Se tiraba en el piso de espaldas, batía la cola y levantaba las patas como un niño juguetón que necesitaba de la atención de sus padres adoptivos. Si yo engolaba la voz y le decía: “mi hijito”, “mi changuito”, él se ponía con las orejas de punta. Y cual padre tolerante, le soportaba todas sus travesuras, incluso sus caprichos y desobediencias, como cuando se comía mis charques, empanadas y carnes frías que, por algún descuido, los dejaba a alcance de sus ojos y su fino olfato. No me disgustaba ni cuando rompía mis medias, tiraba mis calzados por los aires y arrastraba mi abrigo por los suelos.
Le acariciaba la cabeza y el cogote a modo de demostrarle mi cariño. Él me lamía las manos y se me arrimaba frotando su cabeza contra mi muslo, como si me agradeciera por las caricias que le brindaba cada vez que estaba de buen humor y con ganas de jugar con la pelota de goma o con algún pedazo de tela que él perseguía dando brincos en el aire, ansioso por morder la tela y quitármela de las manos. Así pasábamos un buen rato, divirtiéndonos como dos amigos de aventuras, hasta que quedábamos completamente agotados y sin más ganas que descansar para reponer las energías perdidas.
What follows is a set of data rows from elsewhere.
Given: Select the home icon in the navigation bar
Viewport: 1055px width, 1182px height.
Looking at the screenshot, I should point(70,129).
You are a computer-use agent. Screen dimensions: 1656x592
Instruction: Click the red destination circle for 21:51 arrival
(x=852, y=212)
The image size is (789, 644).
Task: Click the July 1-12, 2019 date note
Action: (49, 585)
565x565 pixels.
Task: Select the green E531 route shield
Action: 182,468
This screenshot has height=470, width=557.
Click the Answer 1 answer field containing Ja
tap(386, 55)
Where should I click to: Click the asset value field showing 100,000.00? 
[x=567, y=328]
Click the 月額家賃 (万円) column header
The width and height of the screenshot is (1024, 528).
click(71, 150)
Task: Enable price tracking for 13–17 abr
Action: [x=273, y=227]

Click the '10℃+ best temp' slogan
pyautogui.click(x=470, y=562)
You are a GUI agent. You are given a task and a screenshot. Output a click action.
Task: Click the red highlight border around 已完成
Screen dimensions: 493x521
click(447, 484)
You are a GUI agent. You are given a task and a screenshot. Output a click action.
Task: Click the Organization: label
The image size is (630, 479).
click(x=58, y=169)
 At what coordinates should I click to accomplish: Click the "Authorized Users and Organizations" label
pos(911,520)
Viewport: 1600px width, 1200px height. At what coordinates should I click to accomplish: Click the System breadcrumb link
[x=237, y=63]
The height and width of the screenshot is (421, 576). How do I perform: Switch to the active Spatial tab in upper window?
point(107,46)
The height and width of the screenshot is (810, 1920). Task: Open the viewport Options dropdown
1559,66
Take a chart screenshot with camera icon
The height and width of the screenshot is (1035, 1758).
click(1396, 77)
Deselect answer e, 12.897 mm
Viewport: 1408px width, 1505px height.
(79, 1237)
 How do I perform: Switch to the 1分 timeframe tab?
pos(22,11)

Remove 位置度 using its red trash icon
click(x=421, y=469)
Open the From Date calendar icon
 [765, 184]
Qué perro más maravilloso era el Bandido —’Bandidito’, para quien escribe estas líneas—, porque lo consideraba no solo una mascota, en quien descargaba todo mi cariño, sino como un hijo que me llenaba los vacíos emocionales. Todos en el Archivo sabían que el perrito pasó a formar parte de mi vida, como un hijo al que le concedía todos sus deseos, incluso el capricho de dormir en la cama, tendido de extremo a extremo, ocupando demasiado espacio, y roncando como una locomotora a vapor.
Cierto día, algún ser insensato y bellaco, que lo odiaba de manera enfermiza y que no formaba parte del personal del Archivo, se encargó de envenenarlo. Nunca se identificó al malhechor, salvo que el alimento, que contenía una buena dosis de veneno, se filtró en la ex Casa Gerencia en algún instante en que nadie advirtió las oscuras intenciones del autor del biocidio. Desde aquella vez, tras la ingesta de la sustancia tóxica, el perro comenzó a tener un comportamiento extraño, a mostrar síntomas de un malestar generalizado. Se negó a comer incluso los manjares que eran de su preferencia y empezó a dar vueltas como si quisiera morderse la cola, como si sintiera un dolor indecible en la cabeza y los órganos interiores, como si padeciera de alguna enfermedad neurológica o cardiovascular.
Ahora que escribo esta crónica, prefiero no recordar los últimos días de su vida, porque me dio tanto coraje el saber que alguien cometió la estupidez de ensañarse con el perro y envenenarlo. Me resigné a perderlo poco a poco, como cuando se consume el fuego de una vela, hasta que llegó el día en que se decidió darle una muerte digna e indolora, suministrándole una inyección con efecto letal, porque era una mascota querida, un perro que nos arrancó lágrimas en el instante de exhalar su último aliento. Así fue. ¡Murió intoxicado, carajo! Su partida no fue dolorosa para él, pero sí una escena fatal para quienes le habíamos tomado excesivo cariño por su fidelidad y su encantadora presencia. Ese fue el Bandidito, “mi hijito”, ese maravilloso can, que fungió como noble animal de compañía y celoso guardián del Archivo Histórico Minero de Catavi.